Text
* * *

Turning the tide since the surge of US troops, the resistance has stretched its grip on the north-east and west of the country.  Instead of subjugating Afghanistan, the imperialist war has managed to spread anti-imperialist militancy across the border into Pakistan.  No one doubts any more that the Afghan resistance is on course to inflict a humiliating defeat on the combined forces of imperialism.  “So when I flee the country, of course my son will join the Taliban”, said recently Haji Mohammed Almas, a warlord and former Mujahideen commander who fought against the Soviet forces, adding, “What will become of him?”  The US and its allies “are dressing up defeat as victory and heading hotfoot for the exit” is how Philip Stephens, writing in the Financial Times of 30 September 2011, described Nato’s strategy in Afghanistan. He added that, a decade after the fall of Kabul to the US-backed Northern Alliance, “Afghanistan is an all-too-present source of grief and embarrassment”.  “What on earth”, he says, “the politicians can any longer say to the families of those blown up in the deserts and bazaars of Kandahar and Helmand?”  (‘An indecent rush to the Afghan exit’).

But, of course, the Americans are not leaving completely – not just yet.  Afghanistan is too important for that.  In the words of Zbigniew Brzezinski, President Carter’s National Security advisor, “Eurasia is the chessboard for global supremacy … [The US must] prevent the emergence of a dominant antagonistic Eurasian power”  – an obvious reference to China and Russia.  The Americans are negotiating with the Afghan government to keep half a dozen bases in the country for the foreseeable future, from which, after the departure of the bulk of their forces at the end of 2014, the US and its allies would continue to deploy military trainers and special forces and use drones to contain the resistance.  While prolonging the agony of the Afghan people, such a course would do no more than postpone the day of reckoning when, under relentless assault from the resistance, imperialist forces will be compelled to leave the country, lock, stock and barrel.  A prolongation of the presence of imperialist armies may possibly even result in the Pakistani state losing control over the Pashtun population on both sides of the border to the Taliban – giving rise to the emergence of a united Pashtunistan, 50 million-strong, and threatening the integrity of Pakistan.

* * *

Entries
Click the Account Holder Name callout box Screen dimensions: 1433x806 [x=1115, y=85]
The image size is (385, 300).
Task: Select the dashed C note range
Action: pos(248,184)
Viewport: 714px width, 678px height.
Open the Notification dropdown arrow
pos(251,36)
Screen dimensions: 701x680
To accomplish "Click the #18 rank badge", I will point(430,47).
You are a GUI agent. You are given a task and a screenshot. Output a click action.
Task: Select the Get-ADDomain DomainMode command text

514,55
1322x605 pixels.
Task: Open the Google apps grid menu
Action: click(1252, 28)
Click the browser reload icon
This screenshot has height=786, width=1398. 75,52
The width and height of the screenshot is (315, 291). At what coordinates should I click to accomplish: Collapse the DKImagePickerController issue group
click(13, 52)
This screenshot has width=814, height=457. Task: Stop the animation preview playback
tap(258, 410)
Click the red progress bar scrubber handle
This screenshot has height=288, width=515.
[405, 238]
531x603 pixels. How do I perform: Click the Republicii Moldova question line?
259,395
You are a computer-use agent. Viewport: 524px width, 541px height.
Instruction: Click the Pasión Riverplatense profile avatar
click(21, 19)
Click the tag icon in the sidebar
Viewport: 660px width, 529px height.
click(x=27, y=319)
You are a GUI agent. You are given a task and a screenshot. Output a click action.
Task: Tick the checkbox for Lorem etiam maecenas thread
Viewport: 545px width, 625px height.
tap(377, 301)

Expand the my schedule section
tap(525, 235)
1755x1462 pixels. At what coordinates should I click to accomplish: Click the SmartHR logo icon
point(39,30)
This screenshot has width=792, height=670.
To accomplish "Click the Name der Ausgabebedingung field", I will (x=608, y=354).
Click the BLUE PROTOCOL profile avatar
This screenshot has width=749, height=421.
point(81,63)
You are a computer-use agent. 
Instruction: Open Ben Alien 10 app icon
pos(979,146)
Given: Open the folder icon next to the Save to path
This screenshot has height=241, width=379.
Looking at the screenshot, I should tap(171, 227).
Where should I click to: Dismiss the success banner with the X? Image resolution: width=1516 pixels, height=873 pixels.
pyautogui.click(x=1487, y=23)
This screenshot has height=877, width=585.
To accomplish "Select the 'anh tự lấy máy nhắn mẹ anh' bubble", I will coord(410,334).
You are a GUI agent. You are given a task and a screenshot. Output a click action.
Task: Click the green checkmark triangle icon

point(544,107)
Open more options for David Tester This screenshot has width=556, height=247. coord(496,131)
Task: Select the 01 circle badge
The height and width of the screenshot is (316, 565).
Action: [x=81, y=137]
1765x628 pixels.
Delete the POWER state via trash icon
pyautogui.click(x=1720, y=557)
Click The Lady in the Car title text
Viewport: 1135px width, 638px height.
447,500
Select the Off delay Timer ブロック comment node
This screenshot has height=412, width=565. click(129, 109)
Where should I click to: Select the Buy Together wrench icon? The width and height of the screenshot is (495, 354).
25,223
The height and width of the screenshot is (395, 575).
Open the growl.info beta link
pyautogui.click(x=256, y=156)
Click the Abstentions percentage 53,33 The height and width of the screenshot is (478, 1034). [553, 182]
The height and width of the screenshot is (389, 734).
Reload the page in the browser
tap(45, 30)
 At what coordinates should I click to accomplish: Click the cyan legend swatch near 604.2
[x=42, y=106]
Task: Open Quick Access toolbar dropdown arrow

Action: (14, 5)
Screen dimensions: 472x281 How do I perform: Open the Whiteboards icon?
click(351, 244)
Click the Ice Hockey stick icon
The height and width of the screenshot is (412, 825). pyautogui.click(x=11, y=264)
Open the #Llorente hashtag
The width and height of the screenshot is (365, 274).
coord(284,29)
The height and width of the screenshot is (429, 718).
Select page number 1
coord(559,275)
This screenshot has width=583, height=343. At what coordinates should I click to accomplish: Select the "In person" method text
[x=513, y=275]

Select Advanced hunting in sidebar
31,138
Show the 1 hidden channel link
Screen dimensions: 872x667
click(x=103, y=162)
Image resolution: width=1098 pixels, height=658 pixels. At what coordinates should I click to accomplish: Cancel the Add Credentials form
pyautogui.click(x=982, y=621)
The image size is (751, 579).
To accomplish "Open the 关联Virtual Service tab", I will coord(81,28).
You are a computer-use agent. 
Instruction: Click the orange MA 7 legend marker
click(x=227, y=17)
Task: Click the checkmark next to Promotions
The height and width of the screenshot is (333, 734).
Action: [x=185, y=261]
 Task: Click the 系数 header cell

* * *

What the exercise asks
Write the next part of the article on the war in Afghanistan, starting right after its final sentence.

Answer to this task
War brought to Pakistan

As expected, the last surge of US troops, announced by Obama at the end of 2009, has become a major source of destabilisation in Pakistan as it has led to the spill over of the Afghan fighters against the occupation into Pakistan, as the Pakistani premier, Yousuf Raza Gilani, had warned in late 2009.  By its increasingly frequent use of drone attacks on Pakistani targets, as well as through coercing the Pakistani army to move against the Islamist militants, the US has managed to rouse the wrath of the Pakistani people (who are overwhelmingly opposed to the US war on Afghanistan) against the US and their own government alike.  The drone attacks, which have killed thousands of Pakistanis, the frequent US military incursions into Pakistan, and the collusion of the Pakistani military in the US’s ‘war on terror’, have angered the Pakistani people as nothing else.

The Pakistani military has long used religion as a tool to keep its grip on Pakistani politics, especially on the country’s defence and foreign policy.  It has also since the early 1980s used religion as an ideology to create militant organisations and train armed young men to fight in Afghanistan and Kashmir to gain what it regards as “strategic depth”.  Begun under General Zia-ul-Haq’s military government, at the behest of US imperialism desperate to secure a plentiful supply of trained Islamic holy warriors to fight the Red Army in Afghanistan, this process, in which the Pakistani Mullah-military alliance set about changing the political discourse through the creation of a network of Madrassas funded by the US and Saudi Arabia to instruct their pupils in the most bigoted version of Islam, has ended up by creating over a period of three decades a veritable Frankenstein monster.

After the death of General Zia in 1988, this process was kept up by the Pakistani establishment, even as its pernicious ramifications began to spread in Pakistan.  Then came the events of 9/11, which found the US, the erstwhile progenitor and patron of Islamic Jihadis, fighting its own progeny.  With the US war against Afghanistan, the Pakistani military establishment was faced with the stark choice of either deserting its assets, the Taliban, in Afghanistan, or acting in open defiance of the US.  Not unexpectedly, it decided to go along with the US demand that it stop its support for the Taliban.  All the same, while it took action against the Taliban in the border regions with Afghanistan, the Pakistani military continued its support for the militant Islamic groups which it believed were not harmful to Pakistani interests, especially those openly against India.

However, the attempts of the military to maintain this delicate balance have led only to complete failure, as is attested to by the bloodshed over the last 10 years, which have claimed the lives of 35,000 people through acts of terror perpetrated by the Jihadis – giving clear proof that the Jihadi groups are more than willing to bite the hand that feeds them.  The 22 May 2011 assault on the Pakistani Navy’s Mehran Airbase in Karachi by the Tehreek-i-Taliban Pakistan (TTP) is only the latest proof that Islamic Jihadi outfits in Pakistan, including those formed to be deployed against India, such as Lashkar-i-Taiba, are willing and able to operate, not only independently of, but also against, the Pakistani military.  The assault on the Karachi Airbase came in the wake of the US attack on a residential compound in the garrison town of Abbottabad.  This attack, resulting in the killing of Osama, humiliated the Pakistani military, violated Pakistani sovereignty, and aroused widespread anger among the Pakistani masses against, and hatred of, the US – continuing the fallout from the arrest and subsequent release of a CIA agent, Raymond Davis, who had shot dead two Pakistanis in January.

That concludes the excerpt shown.